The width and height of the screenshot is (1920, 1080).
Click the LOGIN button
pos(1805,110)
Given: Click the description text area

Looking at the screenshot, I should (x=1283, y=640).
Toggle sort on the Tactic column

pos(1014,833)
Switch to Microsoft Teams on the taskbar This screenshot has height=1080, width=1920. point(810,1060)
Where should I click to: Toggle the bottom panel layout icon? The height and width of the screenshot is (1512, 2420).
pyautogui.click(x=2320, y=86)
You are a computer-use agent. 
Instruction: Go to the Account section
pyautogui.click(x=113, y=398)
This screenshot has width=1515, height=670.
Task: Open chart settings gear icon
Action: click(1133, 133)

(Your objective): Recast every line in the rows above as a JSON list of strings, one string per line, leaving out blank lines.

(Response to this exercise):
[
  "The width and height of the screenshot is (1920, 1080).",
  "Click the LOGIN button",
  "pos(1805,110)",
  "Given: Click the description text area",
  "Looking at the screenshot, I should (x=1283, y=640).",
  "Toggle sort on the Tactic column",
  "pos(1014,833)",
  "Switch to Microsoft Teams on the taskbar This screenshot has height=1080, width=1920. point(810,1060)",
  "Where should I click to: Toggle the bottom panel layout icon? The height and width of the screenshot is (1512, 2420).",
  "pyautogui.click(x=2320, y=86)",
  "You are a computer-use agent. ",
  "Instruction: Go to the Account section",
  "pyautogui.click(x=113, y=398)",
  "This screenshot has width=1515, height=670.",
  "Task: Open chart settings gear icon",
  "Action: click(1133, 133)"
]